`dask.array.any` memory behavior

Hello!

import dask.array as da
import dask.distributed as dd
import numpy as np

arr = da.random.normal(size=(100_000, 100_000), chunks=(2000, 2000))
def is_neg(chunk):
    dd.print('running')
    return (chunk < 0).sum() > 0
arr.map_blocks(is_neg, drop_axis=(0, 1)).any().compute()

I would expect this to be able to run in any environment but it doesn’t. Basically, I want a non-negativity check for my data, and in theory, I believe this operation should be doable in a way that bails on the first chunk encountered with a negative value. But this gives a

MemoryError: Task ('any-is_neg-any-aggregate-24e0b3e9b637b5719096548e643f64b7',) has 74.51 GiB worth of input dependencies, but worker tcp://127.0.0.1:42023 has memory_limit set to 25.60 GiB.

If I reduce the size to (10_000, 10_000), dask will run the computation and bail out as expected, so seems like a memory check issue.

P.S the drop_axis business is funny but makes things work…not sure how else to describe things. I will look at that.

Something “correct” (hopefully) like

arr.map_blocks(is_neg, meta=np.array([], dtype=bool), chunks=tuple(tuple(1 for _ in chunk) for chunk in arr.chunks)).any().compute()

or

arr.map_blocks(is_neg, drop_axis=(0, 1), new_axis=(0, 1), meta=np.array([], dtype=bool), chunks=tuple(tuple(1 for _ in chunk) for chunk in arr.chunks)).any().compute()

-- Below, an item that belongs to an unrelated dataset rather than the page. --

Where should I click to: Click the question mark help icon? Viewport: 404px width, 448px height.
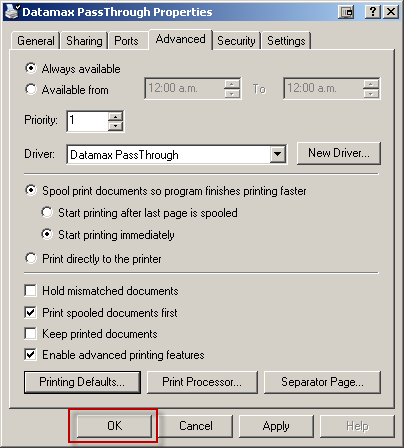[373, 12]
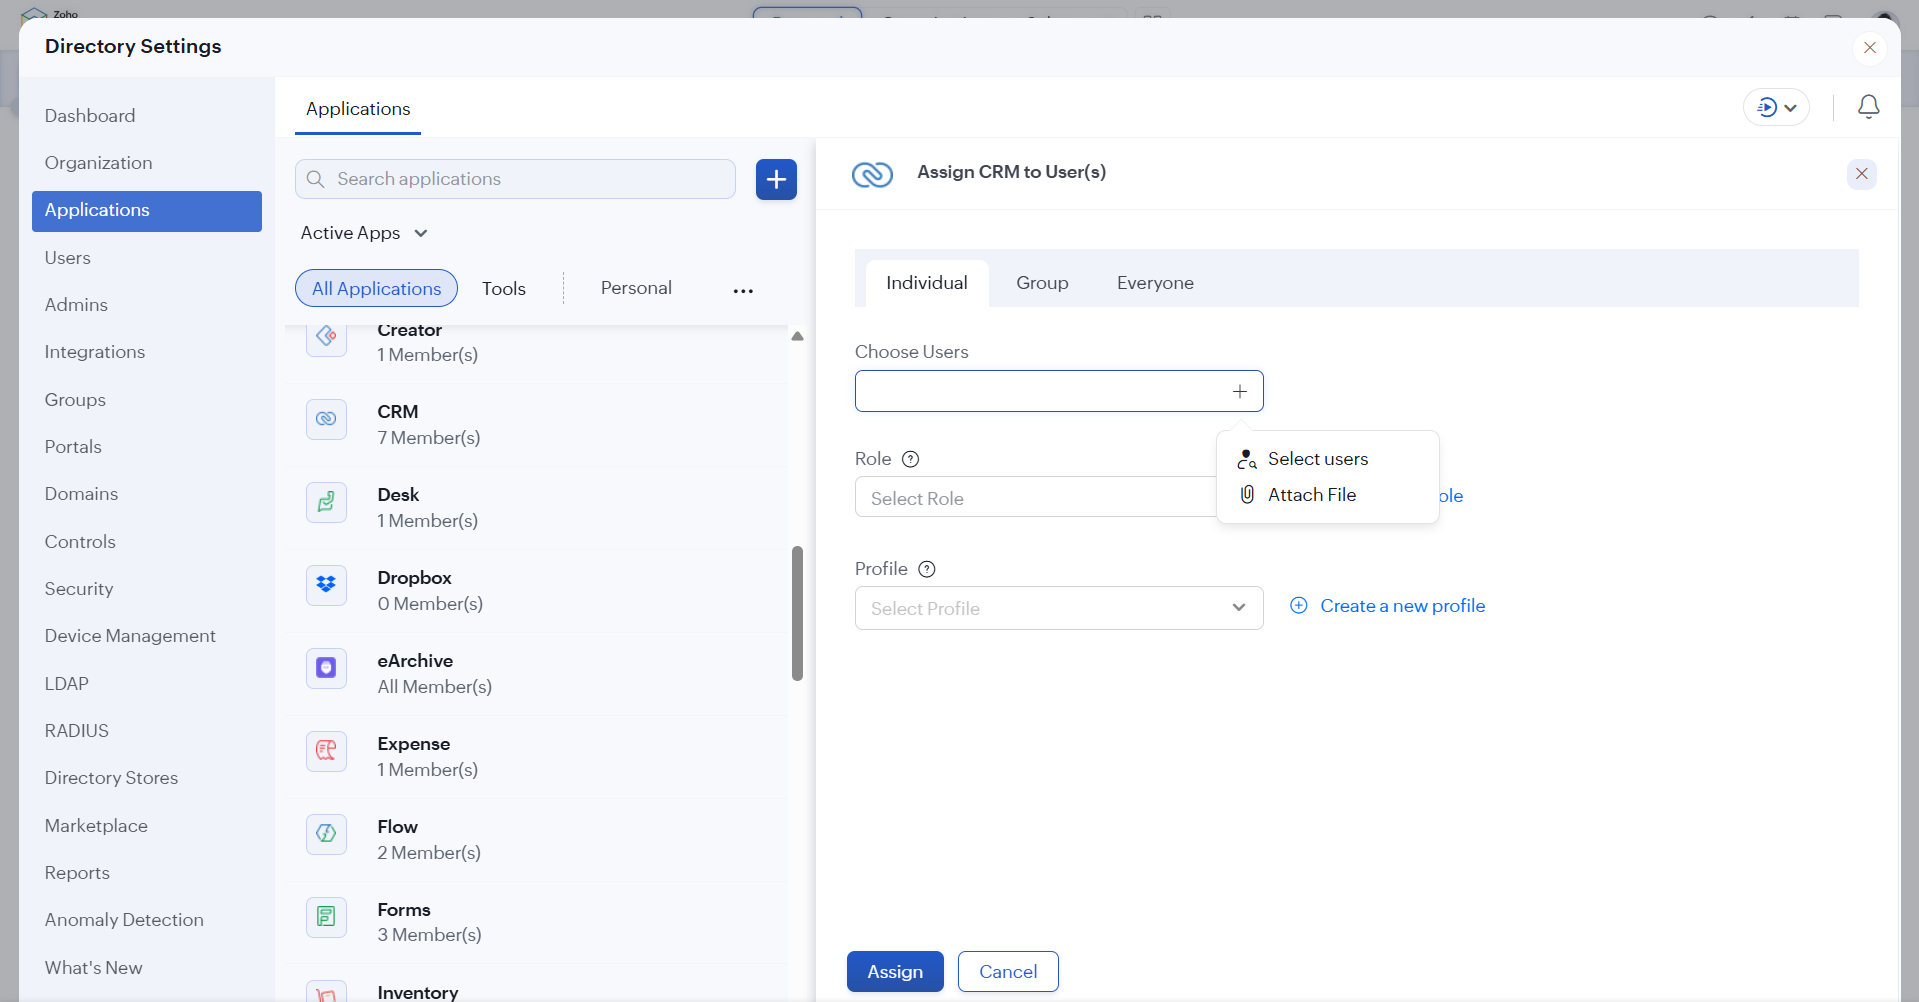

seems to make things worse in that it tries running everything

Hi @ilan-gold,

I have to admit I still don’t really get this point, but map_blocks does not seem to be really working when you return something different than an array in the function output. I think this has been discussed several times, for example here. Using drop_axis seems to make things even worse by trying to load it all to memory.

Good news is, doing something like:

def is_neg(chunk):
    dd.print('running')
    return np.array([[(chunk < 0).sum() > 0]])

arr.map_blocks(is_neg).any().compute()

seems to work.

However, this does not return as soon as a negative value in a chunk is detected, which it seems is what you want?

I think for this, you should go through to_delayed and as_completed pattern.

Hi @guillaumeeb,
I will write up that route but I also tried that and didn’t have good results (it seemed tough to cancel the jobs properly if I remember). But yes, I would want immediate cancellation

You should be able to cancel any Delayed (at least not running). Let me know if you build a reproducer and have trouble with it!